Consensus is a process used to achieve agreement on a single data value among distributed processes or systems. The processes participating in the consensus may or may not trust each other and yet, they will be able to arrive at an agreement on a single data value. There are two classes of consensus algorithms.

  • Nakamoto style algorithms — This class of consensus algorithms, popularized by Bitcoin, elect a leader randomly via a cryptographic puzzle and the leader proposes a block of transactions along with a proof-of-work (PoW) to all the other processes in the network. The majority decision is represented by the longest chain, which has the greatest proof-of-work effort invested in it. If the majority is controlled by honest processes, the honest chain will grow the fastest and outpace any competing chains.
  • Classical consensus algorithms — In this class of algorithms, the participating processes reach consensus using multiple rounds of message exchanges carrying votes and safety-proofs. A majority of processes must agree on the votes and safety-proofs in order to achieve consensus.

Classical consensus algorithms satisfy the following general properties.

Validity — If a correct process p broadcasts a message m, then p eventually delivers m.

Agreement — If a message m is delivered by some correct process, then m is eventually delivered by every correct process.

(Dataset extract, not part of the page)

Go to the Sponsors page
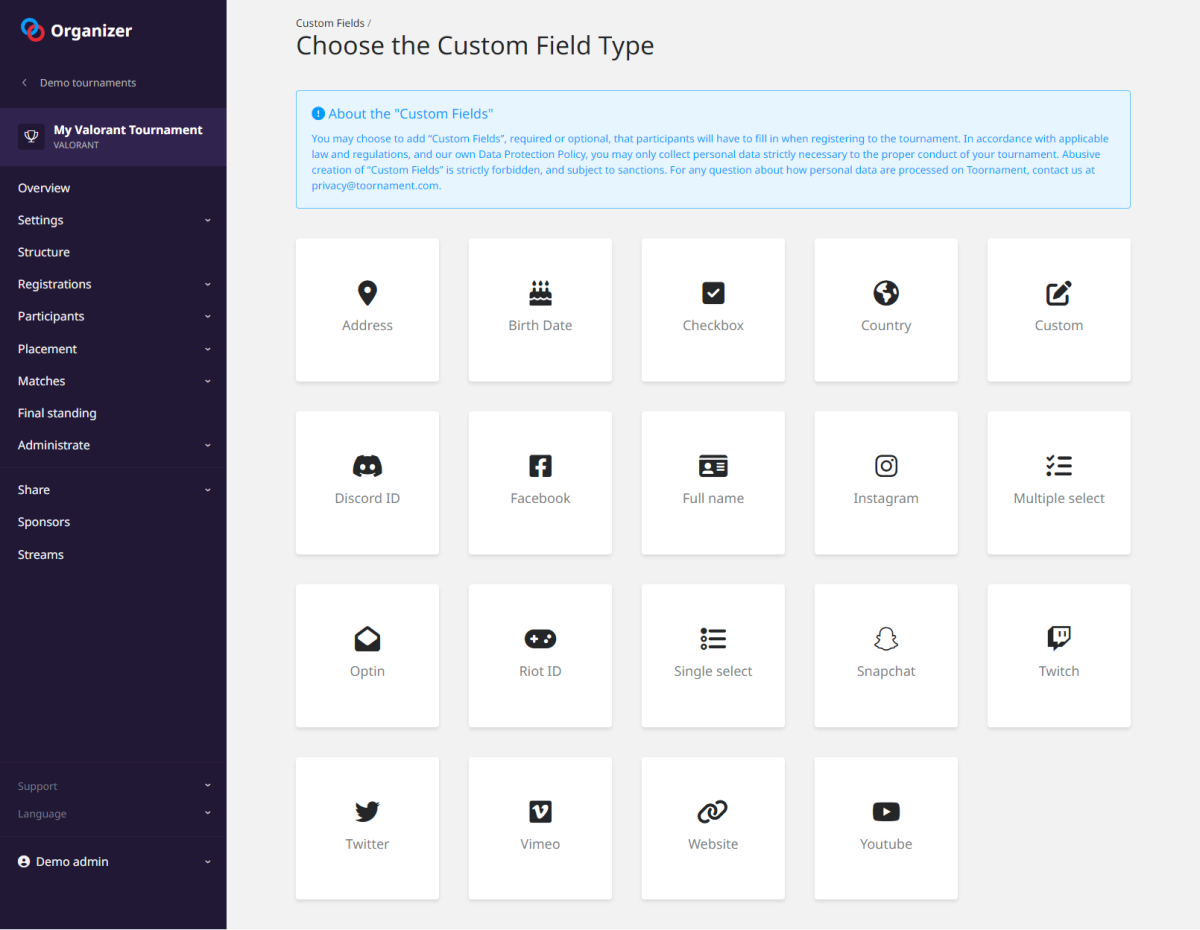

Integrity — No correct process delivers the same message more than once; moreover, if a correct process delivers a message m and the sender p of m is correct, then m was previously broadcast by p.

Total order — For messages m1 and m2, suppose p and q are two correct processes that deliver m1 and m2. Then p delivers m1 before m2 if and only if q delivers m1 before m2.

Crash and Byzantine Failures

When a network of disparate processes participate in a consensus process, failures occur. For example, processes may crash, experience power and network failures, or simply be unable to make progress because they are stuck in a certain state. These are generally classified as crash failures. On the other hand, some processes may intentionally act maliciously to steer the consensus to their benefit. Such failures are called Byzantine failures. Consensus algorithms that tolerate Byzantine failures are called Byzantine Fault Tolerant (BFT) algorithms. BFT consensus algorithms are also capable of handling crash failures automatically.

Permissioned and Permissionless Networks

The network of processes participating in the consensus process can be configured in permissioned or permissionless setups.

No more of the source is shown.